== Data provided ==

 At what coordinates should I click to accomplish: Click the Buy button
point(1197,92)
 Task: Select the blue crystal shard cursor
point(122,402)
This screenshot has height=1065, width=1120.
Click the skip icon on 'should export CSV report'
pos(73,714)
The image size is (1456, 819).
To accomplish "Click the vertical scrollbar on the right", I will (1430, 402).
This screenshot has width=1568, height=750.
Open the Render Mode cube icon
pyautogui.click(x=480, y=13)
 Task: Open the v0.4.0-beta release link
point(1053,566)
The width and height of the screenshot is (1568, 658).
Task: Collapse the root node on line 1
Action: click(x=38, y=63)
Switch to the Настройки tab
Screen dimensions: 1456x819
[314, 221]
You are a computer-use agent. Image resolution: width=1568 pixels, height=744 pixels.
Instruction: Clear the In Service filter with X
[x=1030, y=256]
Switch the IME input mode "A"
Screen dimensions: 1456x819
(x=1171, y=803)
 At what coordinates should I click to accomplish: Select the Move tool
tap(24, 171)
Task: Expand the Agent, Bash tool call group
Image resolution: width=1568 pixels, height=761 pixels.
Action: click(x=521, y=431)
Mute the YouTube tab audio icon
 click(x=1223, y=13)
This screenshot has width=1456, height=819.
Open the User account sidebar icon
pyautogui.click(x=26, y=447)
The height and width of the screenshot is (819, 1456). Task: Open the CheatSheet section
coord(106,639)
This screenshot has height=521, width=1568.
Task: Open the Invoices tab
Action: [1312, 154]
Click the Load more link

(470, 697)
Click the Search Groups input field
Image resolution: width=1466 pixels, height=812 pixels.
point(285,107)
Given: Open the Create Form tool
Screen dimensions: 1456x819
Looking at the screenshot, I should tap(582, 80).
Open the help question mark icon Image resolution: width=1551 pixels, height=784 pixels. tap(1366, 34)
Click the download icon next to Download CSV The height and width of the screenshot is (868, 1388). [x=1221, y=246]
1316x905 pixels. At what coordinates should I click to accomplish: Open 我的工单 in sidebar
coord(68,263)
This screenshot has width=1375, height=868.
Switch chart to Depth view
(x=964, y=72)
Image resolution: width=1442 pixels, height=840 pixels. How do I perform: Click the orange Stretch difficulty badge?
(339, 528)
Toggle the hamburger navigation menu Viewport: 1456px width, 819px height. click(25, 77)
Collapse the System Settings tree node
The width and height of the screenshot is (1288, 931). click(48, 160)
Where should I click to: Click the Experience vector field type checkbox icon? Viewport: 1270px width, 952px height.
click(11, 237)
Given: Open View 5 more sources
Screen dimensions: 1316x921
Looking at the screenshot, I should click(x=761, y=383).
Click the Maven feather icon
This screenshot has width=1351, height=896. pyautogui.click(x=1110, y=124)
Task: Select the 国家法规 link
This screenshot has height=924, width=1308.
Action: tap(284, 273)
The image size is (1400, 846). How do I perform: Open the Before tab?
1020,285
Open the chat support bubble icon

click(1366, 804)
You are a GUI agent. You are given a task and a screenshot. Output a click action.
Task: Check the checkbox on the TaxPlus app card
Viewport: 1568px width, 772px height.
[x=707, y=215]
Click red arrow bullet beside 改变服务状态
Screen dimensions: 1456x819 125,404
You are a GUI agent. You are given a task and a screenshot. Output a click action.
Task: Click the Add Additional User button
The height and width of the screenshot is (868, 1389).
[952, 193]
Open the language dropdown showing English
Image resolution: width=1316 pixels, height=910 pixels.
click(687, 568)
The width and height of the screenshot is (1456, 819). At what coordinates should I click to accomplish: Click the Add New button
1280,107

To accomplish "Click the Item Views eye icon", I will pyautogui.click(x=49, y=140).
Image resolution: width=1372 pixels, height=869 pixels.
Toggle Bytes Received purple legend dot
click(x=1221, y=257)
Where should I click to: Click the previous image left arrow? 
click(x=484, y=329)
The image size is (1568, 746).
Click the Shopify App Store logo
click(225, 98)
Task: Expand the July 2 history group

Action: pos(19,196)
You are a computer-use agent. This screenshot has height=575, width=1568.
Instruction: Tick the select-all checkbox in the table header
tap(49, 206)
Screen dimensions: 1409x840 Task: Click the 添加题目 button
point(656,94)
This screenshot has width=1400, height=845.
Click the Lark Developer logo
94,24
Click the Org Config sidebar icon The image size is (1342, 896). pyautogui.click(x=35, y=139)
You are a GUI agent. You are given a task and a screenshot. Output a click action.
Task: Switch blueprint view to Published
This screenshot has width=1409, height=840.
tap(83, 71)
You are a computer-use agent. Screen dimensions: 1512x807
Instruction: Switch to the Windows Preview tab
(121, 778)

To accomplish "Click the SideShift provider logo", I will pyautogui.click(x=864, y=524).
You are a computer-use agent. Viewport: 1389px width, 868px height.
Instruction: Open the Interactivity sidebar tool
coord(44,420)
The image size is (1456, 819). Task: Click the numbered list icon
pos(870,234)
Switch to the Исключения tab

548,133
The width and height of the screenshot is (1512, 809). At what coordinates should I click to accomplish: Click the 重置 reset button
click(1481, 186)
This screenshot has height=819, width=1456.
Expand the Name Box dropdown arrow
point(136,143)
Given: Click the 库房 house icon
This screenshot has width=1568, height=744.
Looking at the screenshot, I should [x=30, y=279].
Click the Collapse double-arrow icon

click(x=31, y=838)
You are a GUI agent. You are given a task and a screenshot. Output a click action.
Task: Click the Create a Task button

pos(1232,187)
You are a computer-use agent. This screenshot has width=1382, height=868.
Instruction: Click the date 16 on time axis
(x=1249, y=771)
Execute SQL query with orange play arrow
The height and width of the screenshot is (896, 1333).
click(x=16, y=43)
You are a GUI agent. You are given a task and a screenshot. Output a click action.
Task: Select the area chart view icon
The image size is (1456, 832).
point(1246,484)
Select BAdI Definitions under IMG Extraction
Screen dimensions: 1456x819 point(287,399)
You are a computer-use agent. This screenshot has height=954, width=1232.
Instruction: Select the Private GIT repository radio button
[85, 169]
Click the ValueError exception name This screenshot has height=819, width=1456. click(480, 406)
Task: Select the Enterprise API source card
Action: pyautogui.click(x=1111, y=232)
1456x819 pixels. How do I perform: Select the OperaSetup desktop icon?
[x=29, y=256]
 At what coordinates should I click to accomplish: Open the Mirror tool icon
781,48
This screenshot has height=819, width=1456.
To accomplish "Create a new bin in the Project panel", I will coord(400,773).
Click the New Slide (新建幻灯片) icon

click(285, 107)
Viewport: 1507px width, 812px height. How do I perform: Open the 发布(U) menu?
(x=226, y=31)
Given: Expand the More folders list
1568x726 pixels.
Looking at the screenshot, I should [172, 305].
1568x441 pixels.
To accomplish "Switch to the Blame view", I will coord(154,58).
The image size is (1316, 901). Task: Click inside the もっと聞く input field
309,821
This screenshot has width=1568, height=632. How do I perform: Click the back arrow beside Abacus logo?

===

◆ What the exercise asks: Which lines in the entries above contain "computer"? Pull each of them out.

◆ The completed task:
You are a computer-use agent. Image resolution: width=1568 pixels, height=744 pixels.
You are a computer-use agent. This screenshot has height=575, width=1568.
You are a computer-use agent. Screen dimensions: 1512x807
You are a computer-use agent. Viewport: 1389px width, 868px height.
You are a computer-use agent. This screenshot has width=1382, height=868.
You are a computer-use agent. This screenshot has height=954, width=1232.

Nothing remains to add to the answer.